[Stored records]

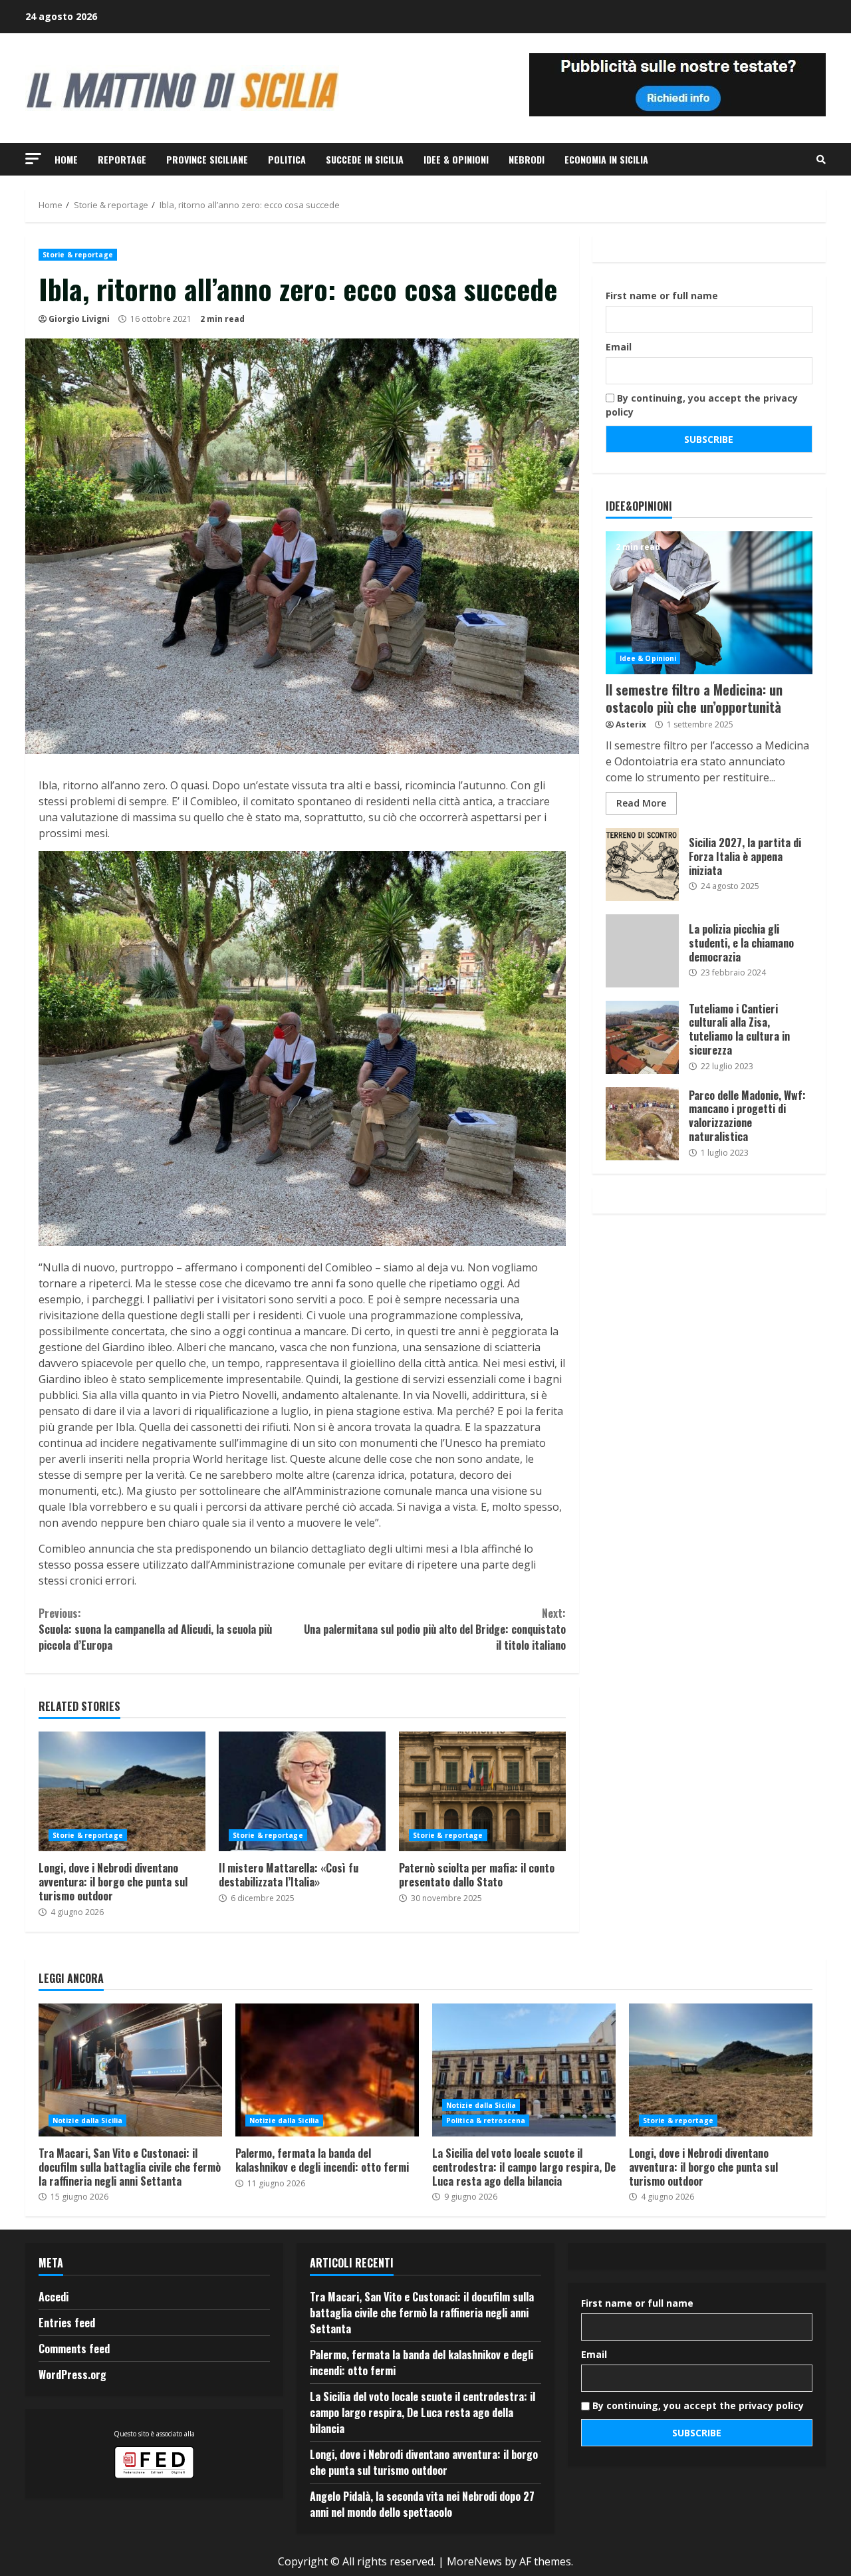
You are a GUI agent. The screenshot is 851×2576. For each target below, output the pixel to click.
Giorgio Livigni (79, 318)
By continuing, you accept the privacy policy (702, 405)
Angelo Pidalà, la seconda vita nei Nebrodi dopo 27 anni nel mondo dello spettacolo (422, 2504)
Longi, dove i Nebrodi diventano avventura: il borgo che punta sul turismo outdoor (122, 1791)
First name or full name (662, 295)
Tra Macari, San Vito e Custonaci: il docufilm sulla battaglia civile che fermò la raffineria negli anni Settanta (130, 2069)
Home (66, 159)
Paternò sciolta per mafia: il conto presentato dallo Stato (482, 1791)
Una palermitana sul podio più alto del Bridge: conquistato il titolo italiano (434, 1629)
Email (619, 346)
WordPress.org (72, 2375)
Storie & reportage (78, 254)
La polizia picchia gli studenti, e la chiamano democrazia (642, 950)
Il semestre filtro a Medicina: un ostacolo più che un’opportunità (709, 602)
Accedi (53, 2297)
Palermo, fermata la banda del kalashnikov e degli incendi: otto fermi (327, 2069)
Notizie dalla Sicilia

▶ _What you should do_
Write out all the entries precisely as given, omitting each image.

▶ _Exercise solution_
You are a GUI agent. The screenshot is 851×2576. For each target below, output the pixel to click.
Giorgio Livigni (79, 318)
By continuing, you accept the privacy policy (702, 405)
Angelo Pidalà, la seconda vita nei Nebrodi dopo 27 anni nel mondo dello spettacolo (422, 2504)
Longi, dove i Nebrodi diventano avventura: il borgo che punta sul turismo outdoor (122, 1791)
First name or full name (662, 295)
Tra Macari, San Vito e Custonaci: il docufilm sulla battaglia civile che fermò la raffineria negli anni Settanta (130, 2069)
Home (66, 159)
Paternò sciolta per mafia: il conto presentato dallo Stato (482, 1791)
Una palermitana sul podio più alto del Bridge: conquistato il titolo italiano (434, 1629)
Email (619, 346)
WordPress.org (72, 2375)
Storie & reportage (78, 254)
La polizia picchia gli studenti, e la chiamano democrazia (642, 950)
Il semestre filtro a Medicina: un ostacolo più che un’opportunità (709, 602)
Accedi (53, 2297)
Palermo, fermata la banda del kalashnikov e degli incendi: otto fermi (327, 2069)
Notizie dalla Sicilia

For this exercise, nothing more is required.